Od kilku dni bezproblemowe przekroczenie granicy białorusko-litewskiej graniczy z cudem. Po tym, jak białoruscy celnicy poinformowali o wprowadzeniu zaostrzonych kontroli na granicy z Unią Europejską, funkcjonariusze “przetrząsają ciężarówki bez litości”. Kierowcy, przyjeżdżający z Litwy, Łotwy i Estonii, stoją na granicy nawet po kilkadziesiąt godzin.
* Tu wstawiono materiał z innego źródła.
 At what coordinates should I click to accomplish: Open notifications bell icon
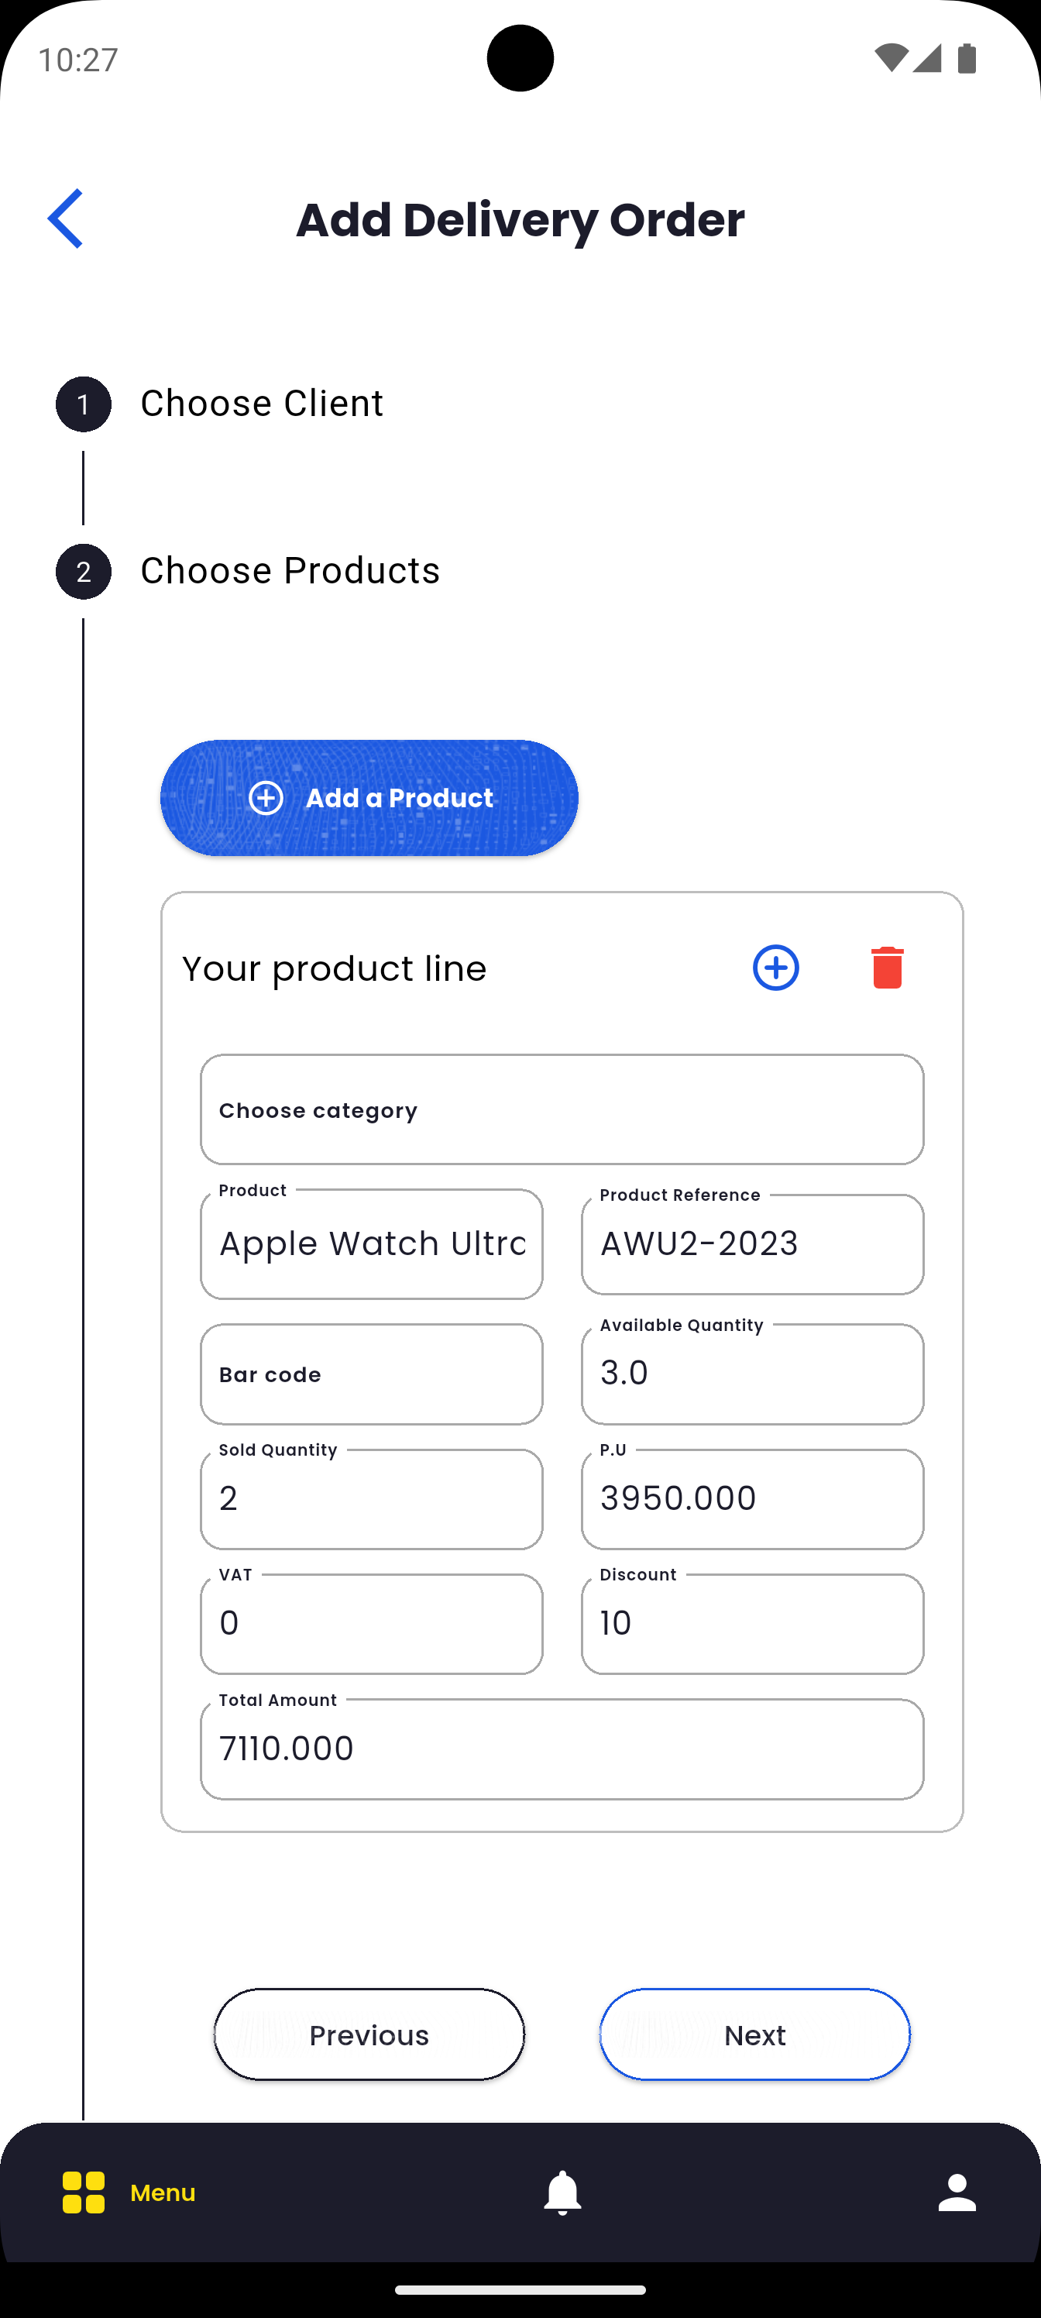[x=562, y=2192]
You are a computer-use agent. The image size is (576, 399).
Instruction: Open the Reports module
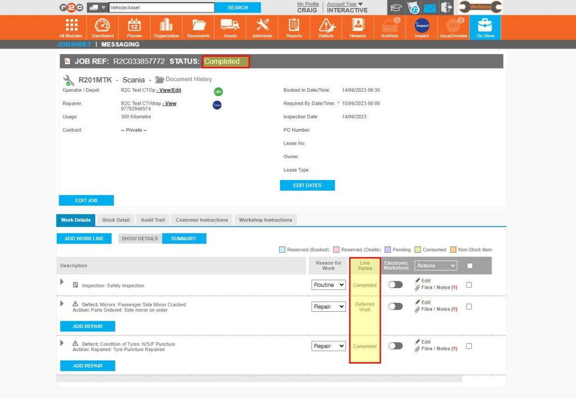294,26
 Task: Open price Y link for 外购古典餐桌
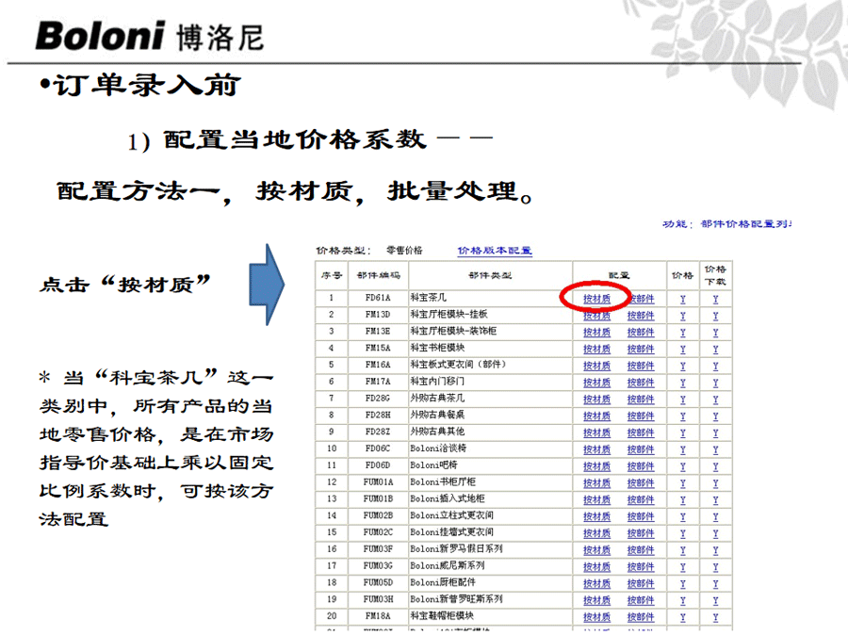coord(682,416)
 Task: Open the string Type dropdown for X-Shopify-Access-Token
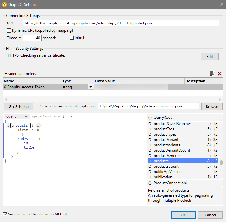[91, 87]
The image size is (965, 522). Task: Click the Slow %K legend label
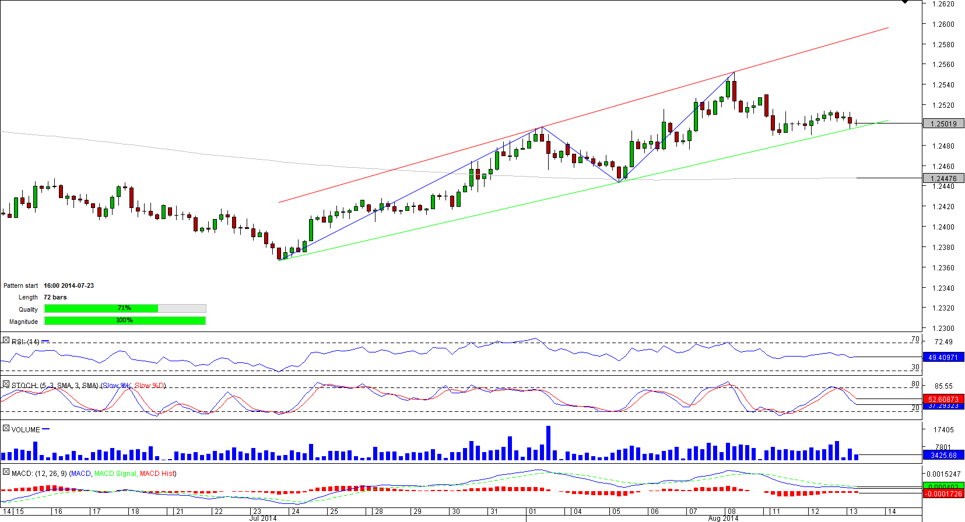click(x=117, y=386)
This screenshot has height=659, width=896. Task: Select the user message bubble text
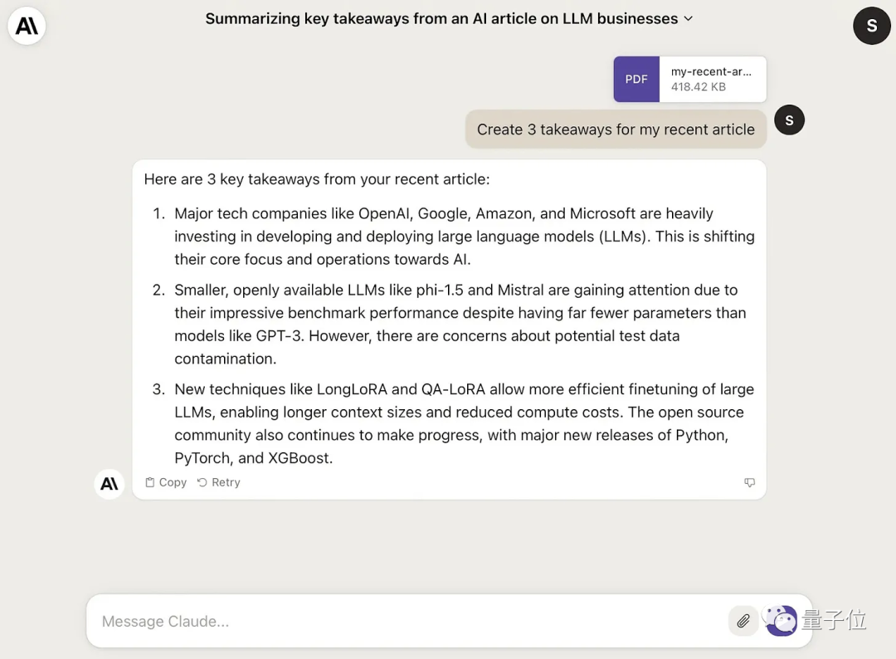pyautogui.click(x=616, y=129)

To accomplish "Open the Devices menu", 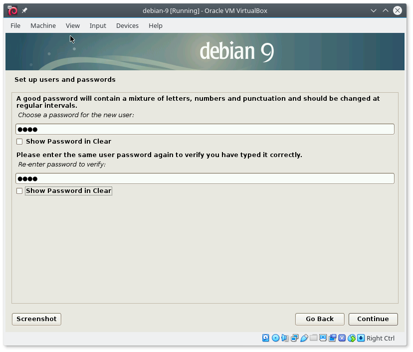I will [127, 25].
10 września białoruska Służba Celna poinformowała, że w ciągu kilku dni zostaną wprowadzone dodatkowe kontrole ciężarówek, przyjeżdżających na Białoruś z państw nadbałtyckich – Litwy, Łotwy oraz Estonii. Informacje te nie zostały potwierdzone, ale w ubiegły piątek, 18 września, kontrole rzeczywiście się zaostrzyły. Do wręcz absurdalnego poziomu.
– Ciężarówki są sprawdzane długo i szczegółowo, do deklaracji trzeba wpisywaić nawet pojedyncze batoniki – cytuje relację kierowcy portal auto.tut.by. – Ci, co mają w kabinie jakieś napoje alkoholowe, są od razu zawracani spod granicy.